Deep reinforcement learning approach for MPPT control of partially shaded PV systems in Smart Grids

Abstract

Photovoltaic systems (PV) are having an increased importance in modern smart grids systems. Usually, in order to maximize the energy output of the PV arrays a maximum power point tracking (MPPT) algorithm is used. However, once deployed, weather conditions such as clouds can cause shades in the PV arrays affecting the dynamics of each panel differently. These conditions directly affect the available energy output of the arrays and in turn make the MPPT task extremely difficult. For these reasons, under partial shading conditions, it is necessary to have algorithms that are able to learn and adapt online to the changing state of the system. In this work we propose the use of deep reinforcement learning (DRL) techniques to address the MPPT problem of a PV array under partial shading conditions. We develop a model free RL algorithm to maximize the efficiency in MPPT control. The agent's policy is parameterized by neural networks, which take the sensory information as input and directly output the control signal.
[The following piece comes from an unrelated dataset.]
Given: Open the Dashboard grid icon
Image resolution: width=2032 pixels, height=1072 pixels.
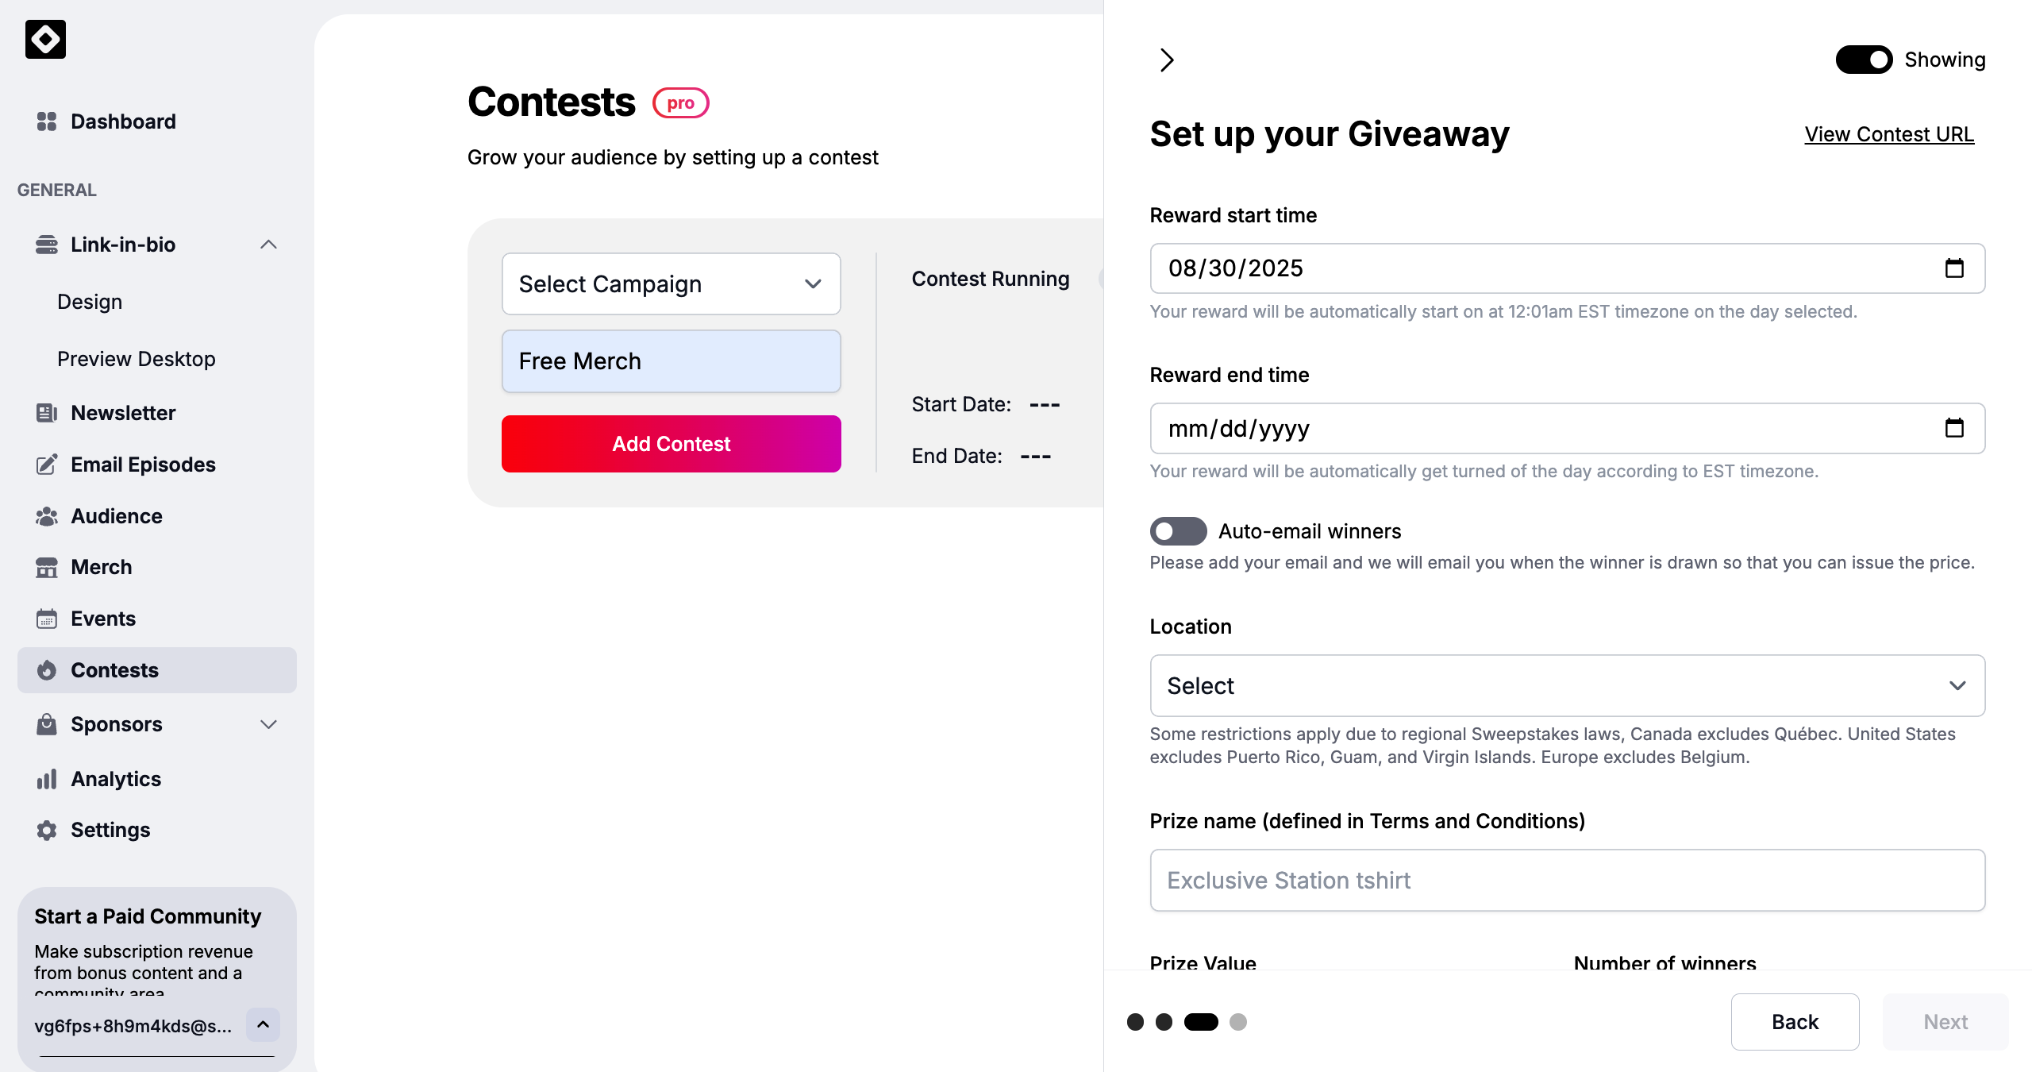Looking at the screenshot, I should 47,121.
Furthermore, a PV environment under shading conditions was developed in the open source OpenAI Gym platform and is made available in an open repository. Several tests are performed, using the developed simulated environment, to test the robustness of the proposed control strategies to different climate conditions. The obtained results show the feasibility of our proposal with a successful performance with fast responses and stable behaviors. The best results for the presented methodology show that the maximum operating power point achieved has a deviation less than 1% compared to the theoretical maximum power point.